Not statutory employee. “The question is whether that holding applies to waivers of the right to bring a collective action under the FLSA,” said the court, finding that for several reasons, it did not apply here. Rather, the court pointed to language from the Sixth Circuit opinion, which referenced “an arbitration provision requiring employees covered by the NRLA.” But the former employee did not qualify as a statutory “employee” because she was no longer employed by the employer, and her employment did not cease as a result of a labor dispute or an unfair labor practice. As such, the holding in Alternative Entertainment does not extend to her arbitration agreement, said the court.

Not concerted activity. And the court did not agree that a collective action under the FLSA qualifies as concerted activity protected by the NLRA. Instead, although class or collective actions might qualify as concerted activities in some contexts, that statutory language implied to the court here that “other concerted activities” was limited to activities related to collective bargaining and the achievement of “more favorable terms or conditions of employment.” A collective action to require an employer to comply with the FLSA “is not the same as achieving more favorable terms or conditions of employment by contract,” reasoned the court.

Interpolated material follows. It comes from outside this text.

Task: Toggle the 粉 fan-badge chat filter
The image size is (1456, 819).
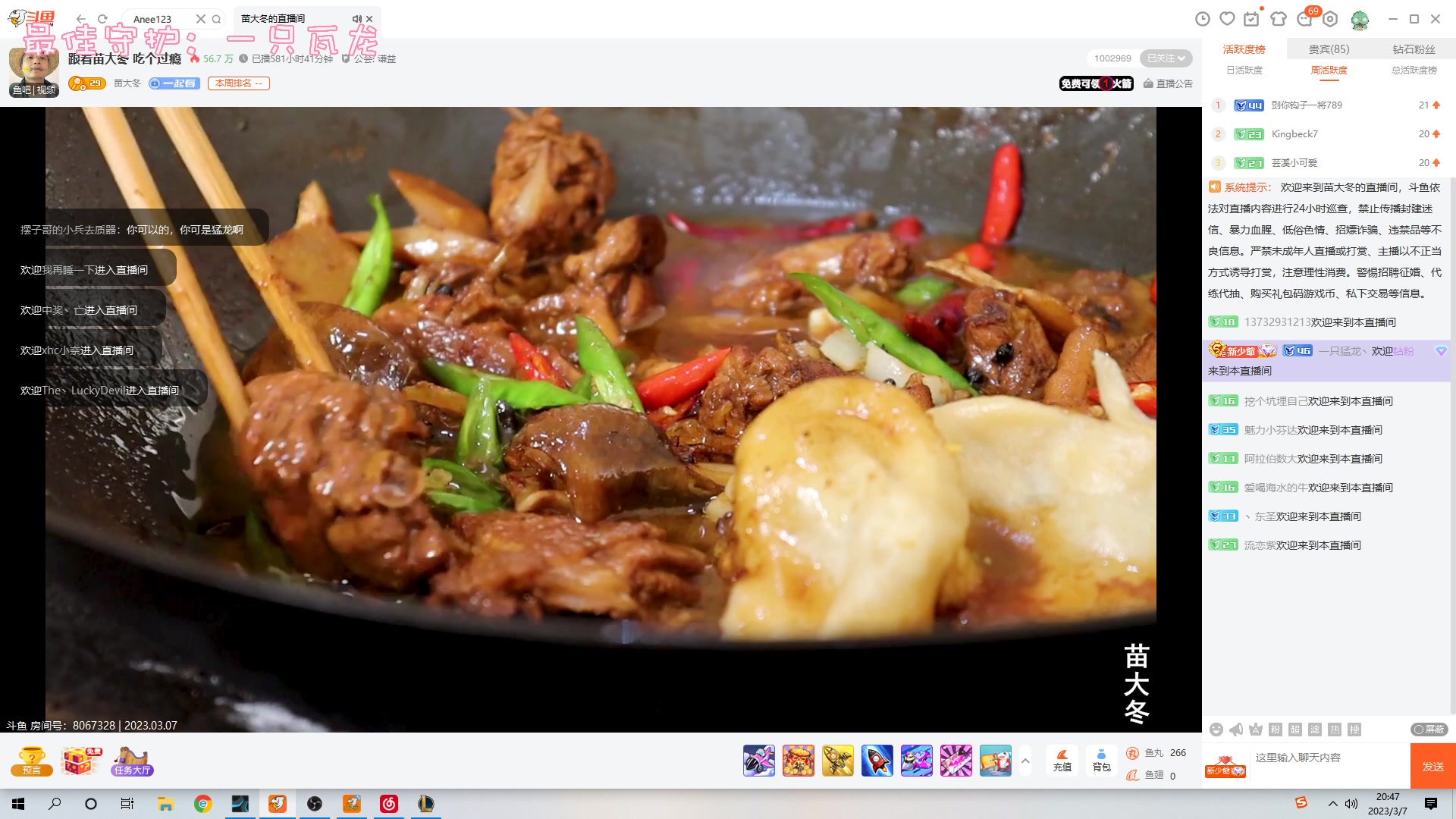Action: [x=1276, y=730]
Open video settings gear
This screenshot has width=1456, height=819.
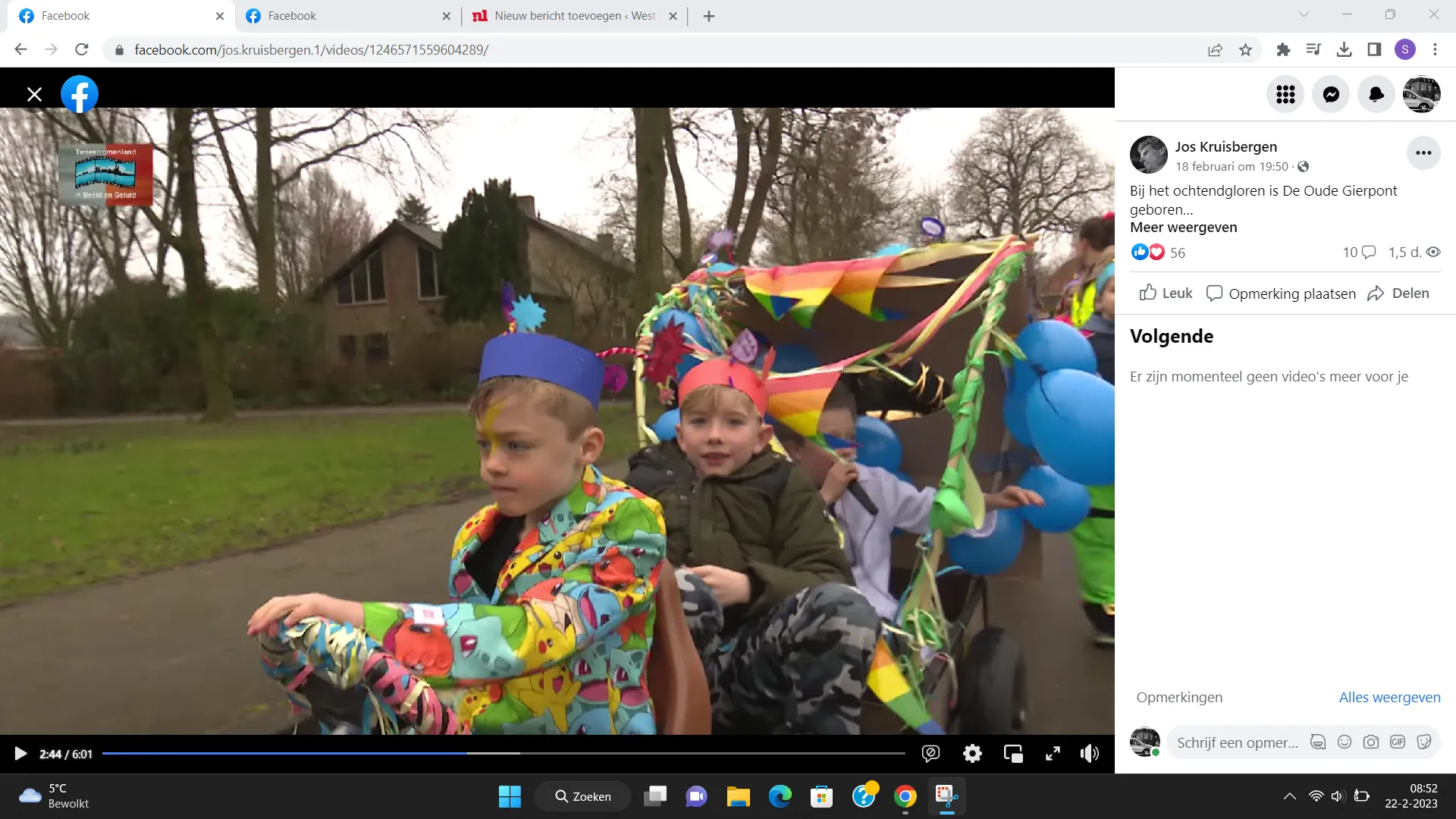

If agreements enforceable, no class certification. That said, because the Sixth Circuit decision in Alternative Entertainment did not apply, the court concluded, based on other Sixth Circuit precedent, that an arbitration agreement that does not expressly permit collective action implicitly prohibits it. Accordingly, if the arbitration agreements are enforceable, the implied and express waivers of collective action will also be enforceable. After all that discussion, however, the enforceability of the arbitration agreements was not actually before the court, because there was no pending motion to compel arbitration. But to consider the former employee’s motion for conditional certification would be premature, said the court, because if she and other similarly situated current and former employees are subject to arbitration agreements that require them to pursue arbitration individually, “certification of a collective class would be an exercise in futility.”

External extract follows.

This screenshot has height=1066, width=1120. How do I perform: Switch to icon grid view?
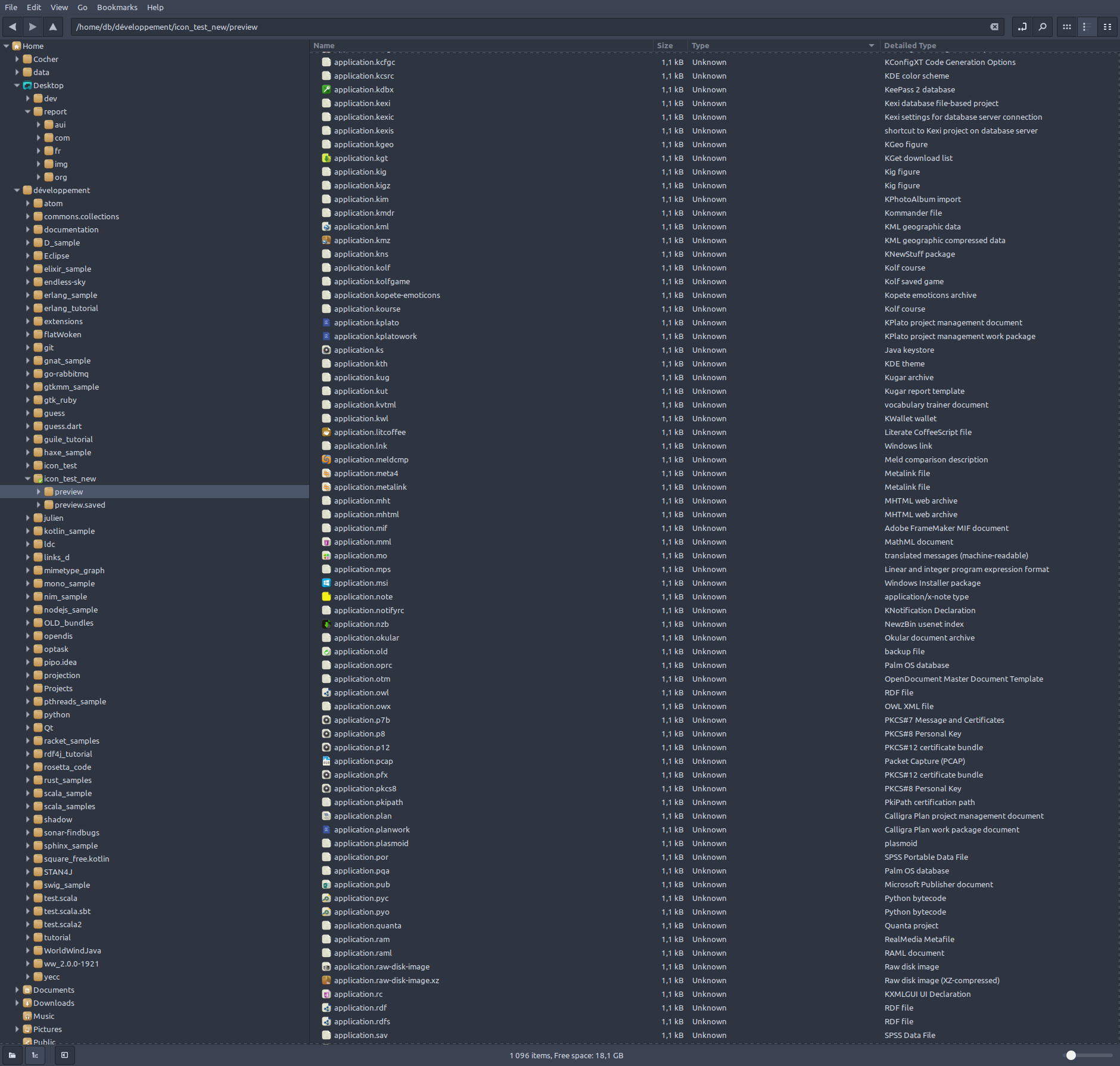1067,26
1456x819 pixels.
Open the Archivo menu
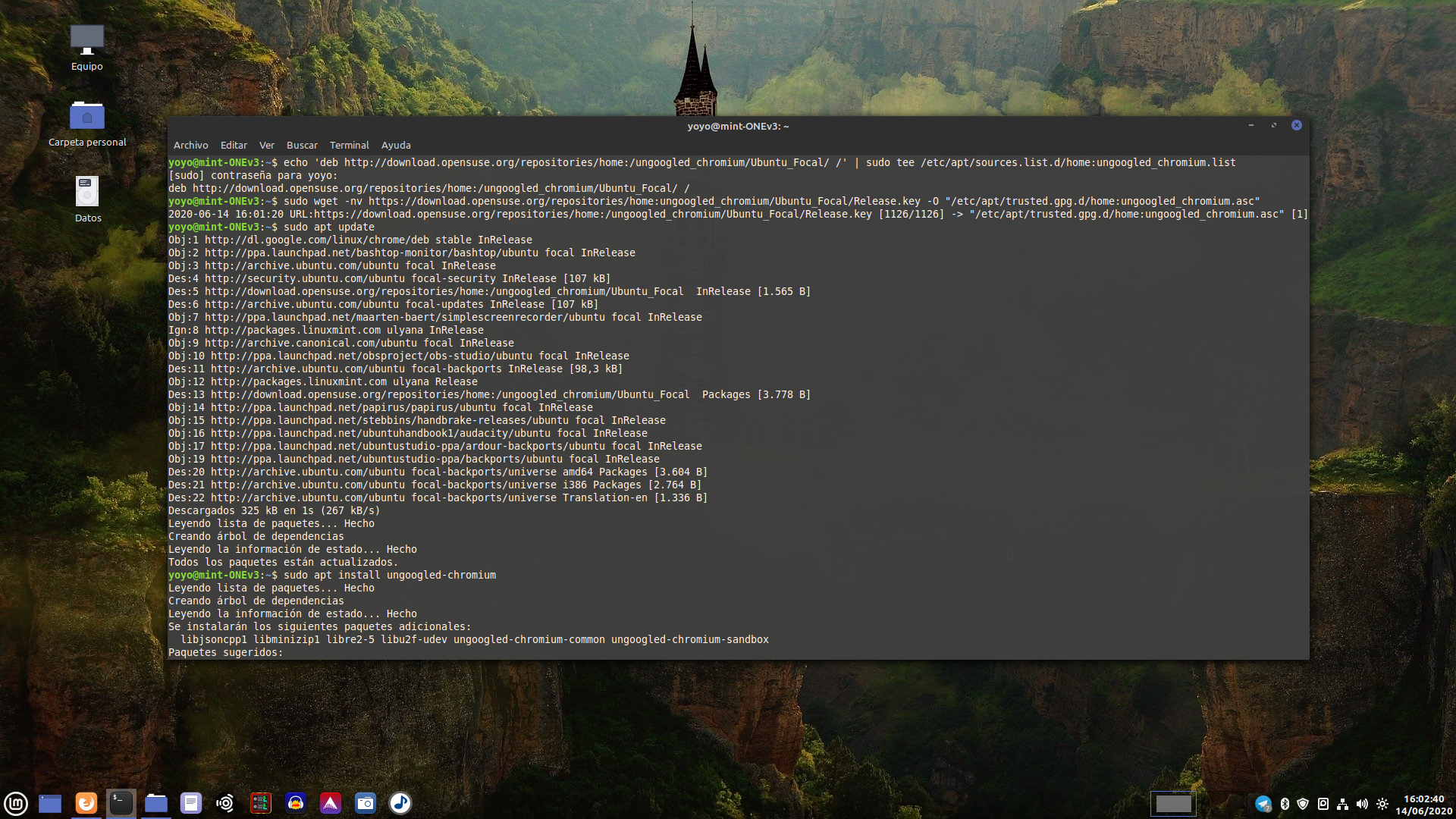point(190,145)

Accordingly, the court was hopeful that, as in the Andrews case being “actively litigated in class arbitration,” the parties would be able to reach an agreement to proceed with a collective arbitration, “thereby avoiding lengthy litigation of the questions of whether the arbitration agreements signed by the plaintiffs were enforceable as to each individual opt-in plaintiff and whether the defendant could compel individual arbitration. The court gave the parties 14 days to try.